Weirdly Nick also claims Amy has no friends, doesn’t know what she does all day and doesn’t even know her blood type. Detective Dickens smells plenty of rats, and Nick’s apparently apathetic attitude is not helping him. Has he murdered his wife, has she disappeared, or has someone else murdered her? In one hilarious line his sister Margo, not a big Amy fan, says “If she has been kidnapped they’ll soon bring her back”. There are other suspects, two men from Amy’s past who she left, both of them still pretty angry about it.

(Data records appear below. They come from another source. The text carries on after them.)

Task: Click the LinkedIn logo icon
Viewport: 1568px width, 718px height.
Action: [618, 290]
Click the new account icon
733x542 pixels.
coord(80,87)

The film then takes several twists it would be inappropriate to reveal, but as the mystery is revealed the tension leaks out of the piece like a birthday balloon. The plot has to be resolved but it does so in a way that increasingly stretches credibility, and those holes start to become ever more obvious. There’s one absolute humdinger of a coincidence, just when the plot looks to have hit a brick wall, and a few dead ends. It’s a shame because for an hour this really is cracking stuff.

It asks uncomfortable questions – should people from different classes and backgrounds get together? Is it all dependent on money? What happens when the privileged fall for someone outside of their comfort zone? At one point Amy and Nick become ‘the sort of couple we would punch in the face’, so smug are they, and the next minute they are having sex in a bookstore. She is even referred to as ‘Amazing Amy’, a popular children’s character based on her young life which made a lot of cash, all now, apparently, spent. Nick is charming and handsome, yes, but has little else to offer her.

There’s also the question of violence against women – suffice to say, here the tone is very much a hyper-realised thriller so the violence, while definitely disturbing, isn’t to be taken very seriously, and by the end there is a bloodbath worth of a dime-store novel.

Success in thrillers such as this depend a lot on performances, and here they are first-rate. Fincher has got his casting spot-on, Dickens and Fugit as the cops are dogged, unconvinced and terrific, Perry as the hot-shot lawyer specializing in hopeless cases great, and David Clennon and Lisa Baines as Amy’s less than impressed parents note-perfect. Then there are the two big guns.

Affleck plays it down pretty much as he did in Argo, letting the odd cloud pass over his face, and slowly learning how to look in front of the cameras. It’s a subtle performance, that grows stronger. Pike is slightly more problematic, in the first hour of the film she is seen in flashback and it’s a strangely wooden stuttering performance. However as the film unfolds she comes into her own, and when we reach bunny-boiler territory she is in full flow and clearly relishing every second. It’s a shame the film can’t quite keep up with her.

Overall verdict: A cracking thriller, thoroughly enjoyable with lots to admire. The episodic nature of the plot means it might have worked better as a four-part mini-series rather than a film, but there are enough great moments of tension to keep it going through its two and a half hours. If Fincher is the modern-day Hitchcock this is more M for Murder than Vertigo.